Another interesting option for freelance work is to signup for Upwork. It's a website that companies go to for one-time projects and/or part-time work. Often times it's remote. I've hired 4 people from the site, and it's fantastic. Tip: I've noticed that data scientists call themselves a "financial analyst" on the site. If anything, it'll give you interviewing experience.

Got a plan in place to cultivate your talents? Let's show it off.

3. Showcase Your Skills

In the graphic design world, people have portfolios. In the software development world, people have gits. But they're the same thing: a way to showcase your work. As a data scientist, you want to create the same thing.

Think about it from an employer perspective: I'm about to take a considerable risk, financially and culturally, to bring someone into my organization. I want to reduce as much uncertainty as possible. That's why employers rely so heavily on recommendations and another reason why informational interviews are so important.
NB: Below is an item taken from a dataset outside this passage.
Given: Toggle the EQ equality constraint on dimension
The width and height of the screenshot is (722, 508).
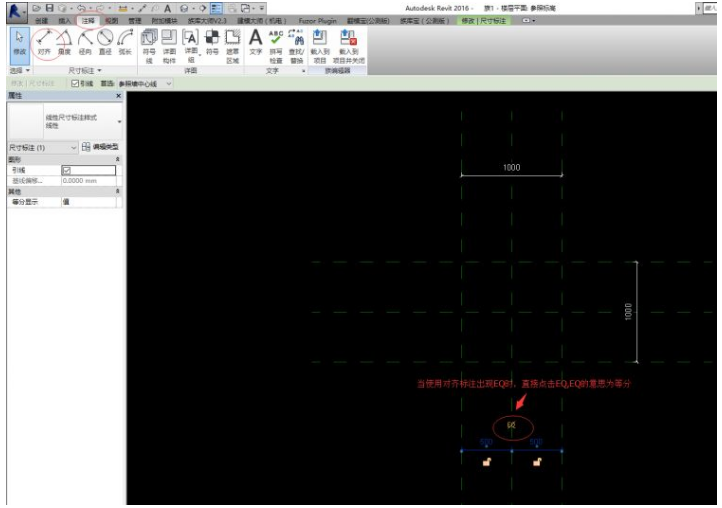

Reading accomplishments on a resume are helpful, but reduce my risk a lot and SHOW me what you did. That's why designers have portfolios. I don't care what school you went to, I want to see for myself you know how to draw.

So, create a WordPress site and find a theme that works for you. Or whatever tool you want - don't overthink this. Upload your projects to Google Drive and share the folder. It's not as pretty, but I'm not evaluating you on how pretty it is.

Then, as you do projects, add it to your website. Start with every. Single. Homework. Assignment. At this point in the game, you need volume, you can add a featured section later. But don't just post the homework, take one more step that'll blow everyone out of the water: create a short video where you walk through what you did. Wrote some R code? Use Zoom to share your screen and talk through it. Embed the video using Youtube (it turns out it was viable) along with the code. Or put the code in Github and link to it.

Did you have a final project with a presentation? Record yourself giving the presentation (do it again by yourself if the presentation came and went). Then record again showing the actual analysis. Show your work. For group projects point out the work you did.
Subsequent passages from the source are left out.